---
title: "stringsAsFactors"
author: "Kurt Hornik"
date: 2020-02-16
categories: ["Internals", "User-visible Behavior"]
tags: ["stringsAsFactors"]
---

```{r setup, include=FALSE}
knitr::opts_chunk$set(collapse = TRUE)
```

Since its inception, R has, at least by default, converted (character)
strings to factors when creating data frames directly with `data.frame()`
or as the result of using `read.table()` variants to read in tabular data.
Quite likely, this will soon change.

In R 0.62 (released 1998), the original internal data frame code was
replaced by the interpreted Statlib code contributed by John Chambers,
to the effect that `data.frame()` would always convert strings to
factors (unless protected by `I()`), whereas `read.table()` kept having
an `as.is` argument (defaulting to `FALSE`).

In R 2.4.0 (released 2006), `data.frame()` and `read.table()` gained a
`stringsAsFactors` argument, defaulting to `default.stringsAsFactors()`,
which in turn would use the `stringsAsFactors` *option* if set, and
otherwise give `TRUE` by default.  At that time, this seemed an acceptable
way forward, but in hindsight, it was not a very good idea: as code
shared with others could no longer make safe assumptions about the
stringsAsFactors default being used, it should (at least in theory)
always have used `data.frame()` and `read.table()` defensively with
explicitly specified `stringsAsFactors` arguments.  (In addition to this
need for "safe" usage being quite a nuisance, there also was no
straightforward mechanism to programmatically ensure it: one can set
options in user or site profiles, but these are not always read when
checking.)

There are at least two more good reasons for changing the current
mechanism.

Automatic string to factor conversion introduces non-reproducibility.
When creating a factor from a character vector, if the levels are not
given explicitly the sorted unique values are used for the levels, and
of course the result of sorting is locale-dependent.  Hence, the results
of subsequent statistical analyses can differ with automatic
string-to-factor conversion in place.

One might hypothesize that this was not an issue in the good old days
when everything was ASCII-only.  However, this is not the case.  On my
Debian system, `locale -a` finds 872 locales (not all of which are
different, of course).  Using these to sort the all-ASCII vector

```
     c("0", "1", "A", "B", "a", "b")
``` 

finds the following frequencies of sorting patterns:

```
     01aAbB 01AaBb 01ABab aAbB01 
        793     57     14      8 
```

The second group contains e.g. Danish, Norwegian and Turkish; the
third C/POSIX, Japanese and Korean; and the last Czech and Slovak.

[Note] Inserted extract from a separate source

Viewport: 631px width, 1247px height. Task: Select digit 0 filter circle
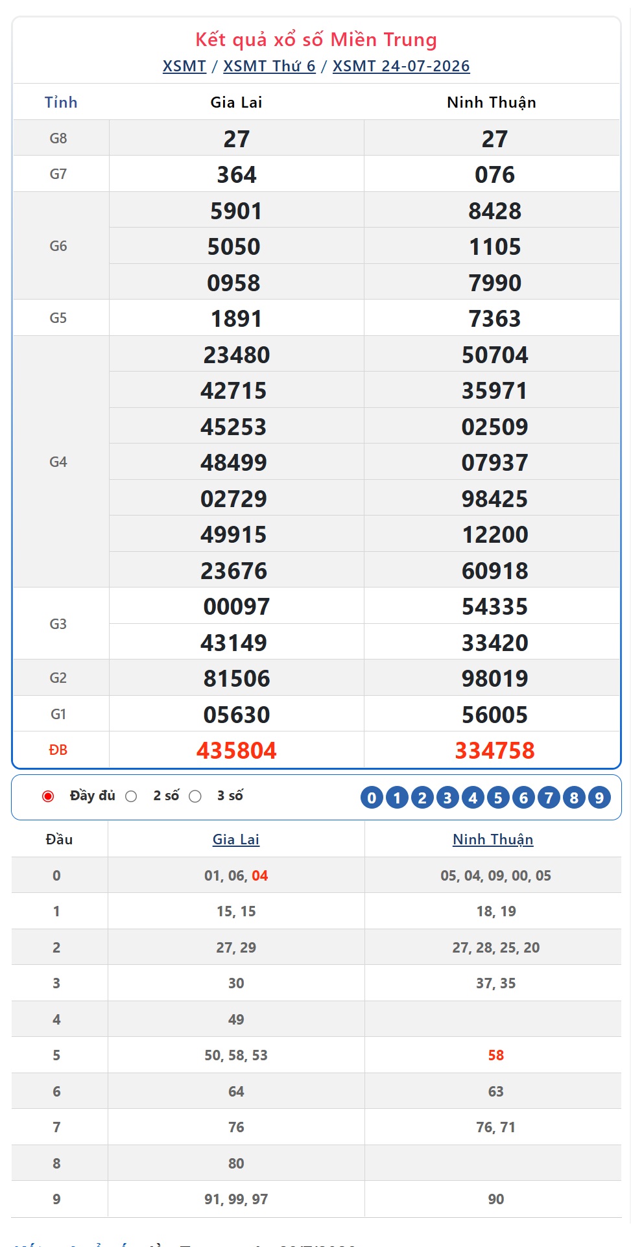coord(372,797)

This clearly shows that reproducible data analysis should really avoid
all automatic string to factor conversions.  (After careful
deliberation, the R Core Team has come to the conclusion that making
these conversions locale-independent by employing a specific locale
for the sorting is not feasible in general.)

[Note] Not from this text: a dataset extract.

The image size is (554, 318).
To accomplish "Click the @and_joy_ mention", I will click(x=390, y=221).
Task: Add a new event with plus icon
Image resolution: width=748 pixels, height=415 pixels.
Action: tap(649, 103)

Finally, looking at modern alternatives to data frames shows that
data.table uses stringsAsFactors = FALSE by default, and tibble never
converts.

Hence, in the R Core meetings in Toulouse in 2019, it was decided to
move towards using `stringsAsFactors = FALSE` by default, ideally
starting with the 4.0.0 release.

Eventually, the stringsAsFactors option will thus disappear.  For the
time being, it was actually made possible to consistently set the option
(and hence the stringsAsFactors default) via an internal environment
variable `_R_OPTIONS_STRINGS_AS_FACTORS_`: the base and recommended
packages were already modified last year to work correctly irrespective
of the default setting, and some of the regular CRAN checks will soon
switch to using `_R_OPTIONS_STRINGS_AS_FACTORS_=false`.

Unfortunately, things are not as simple as changing the default value
for the `stringsAsFactors` arguments to `data.frame()` and
`read.table()` (which of course, even though in theory it should not
matter, will have considerable impact).  When adding the
`stringsAsFactors` argument to `read.table()` in R 2.4.0, `data()` was
changed to use

```
  read.table(..., header = TRUE, as.is = FALSE)
```

when reading in data files in `.tab` or `.csv` formats.  Thus, when
reading in such data files, strings are *always* converted to factors.
As this conversion was always performed, irrespective of the
stringsAsFactors settings, it will remain, but get modified to always
use the C sort order in the conversions, to the effect that loading such
data sets will become locale-independent.

In the interest of enhancing reproducibility, the R Core Team is also
considering adding a mechanism for optionally noting automatic string to
factor conversions (i.e., calling `factor()` on a character vector without
giving the levels, or calling `as.factor()` on a character vector).